The miracle, as Prime Minister Scott Morrison described the victory, is the latest political event to confound media and forecasters, following the Brexit referendum and the 2016 U.S. election in catching markets on the wrong foot.
“I think we need to re-establish public confidence in the usefulness and credibility of polling,” said Craig Young, president of the Association of Market and Social Research Organisations.
“We will be conducting a review of the election polls, and particularly the methodology and sampling practices undertaken, with a view to working out why did they all call it incorrectly,” he told Reuters.
Newspoll, the country’s most widely-watched opinion poll, is also reviewing its incorrect forecast for a narrow Labor win, said David Briggs, the managing director of YouGov, which runs Newspoll’s surveys.

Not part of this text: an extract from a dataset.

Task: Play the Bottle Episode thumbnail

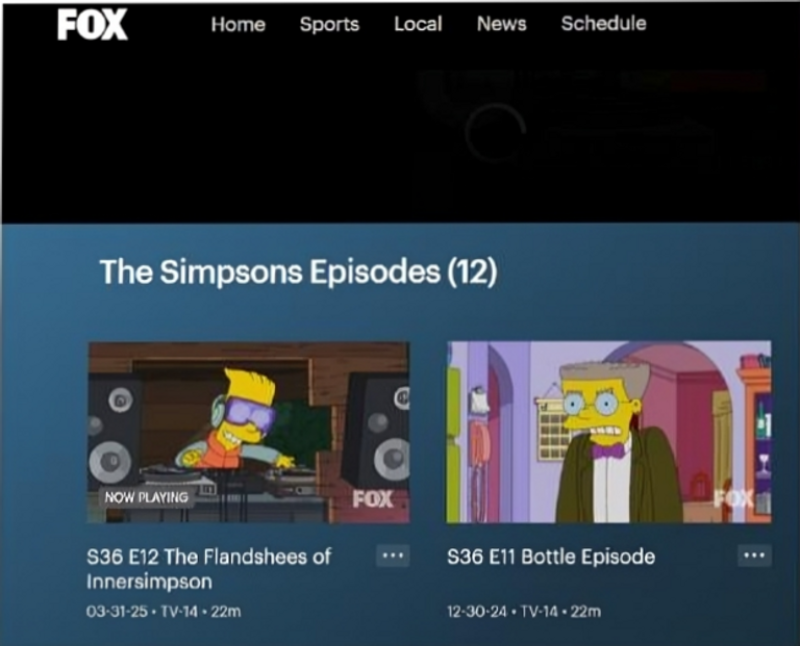Action: [x=609, y=432]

“For the first time ever in my 30-odd years of doing this we now have to say we’re really sorry we weren’t as accurate as we could be, but hey, we’re looking into it,” he said by telephone, but added the poll’s seat-by-seat predictions proved right.

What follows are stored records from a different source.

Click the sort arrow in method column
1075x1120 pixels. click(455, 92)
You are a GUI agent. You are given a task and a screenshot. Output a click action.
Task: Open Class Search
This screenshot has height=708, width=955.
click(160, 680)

Opinion polls, particularly Newspoll, have played a key role in recent politics, prompting parties to remove four incumbent Australian prime ministers in eight years.
All the polls forecast a win for Labor on Saturday and so strong was the expectation the government would fall that one betting agency paid out on a Labor win days before the election.

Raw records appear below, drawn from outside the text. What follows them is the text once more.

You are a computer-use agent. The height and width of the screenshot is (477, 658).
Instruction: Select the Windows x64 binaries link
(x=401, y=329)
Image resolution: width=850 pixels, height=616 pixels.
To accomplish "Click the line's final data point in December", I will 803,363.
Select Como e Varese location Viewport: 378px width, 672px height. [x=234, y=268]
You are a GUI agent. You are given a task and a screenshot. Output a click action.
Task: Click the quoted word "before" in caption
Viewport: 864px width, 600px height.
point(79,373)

Australia‘s conservative coalition is now poised to secure an outright majority, allowing Morrison to further his legislative agenda without support from independents.
Martin O’Shannessy, who ran Newspoll for a decade until 2016, attributed the problem to the decline of the landline telephone, mostly.
That robbed researchers of their most powerful tool, the telephone book, just as automated calls and cheap online surveys took off, he said, with the latter lacking the depth or statistical rigour of phone interviews.
“The kind of approaches that are acceptable in the commercial environment are the kind of ones that give us surprises at a political level,” he added.
Although Australia‘s compulsory voting means pollsters don’t need to weight results against turnout, the task is complicated by the system of preferential votes that can flow to another candidate if a voter’s first choice is not in contention.
Billionaire Clive Palmer poured tens of millions of dollars into a largely anti-Labor advertisement drive, snatching a small but significant cohort of first preferences in most electorates.
Those preferences generally flowed through to the coalition, according to analysis ofAustralian Electoral Commission data, adding a variable for pollsters.
Early vote-counting from the resource-rich state of Queensland showed Morrison had much more support than expected in the urban fringes and rural townships, a trend that proved decisive.
Just as U.S. President Donald Trump offered a nod to the “silent majority” for his unexpected victory of 2016, Morrison credited “quiet Australians” for his success.
Colin Dunne, a grains and cattle farmer at Duringa in Queensland, said automated polling calls he received did not tap into local sentiment.
“They just want you to say, ‘Yes, No, Press one for this, Press two for that,’ and then you’re gone,” Dunne told Reuters.
“I thought it’d be a bigger swing, to be truthful. From where I go round, everyone I talk to is not voting Labor.”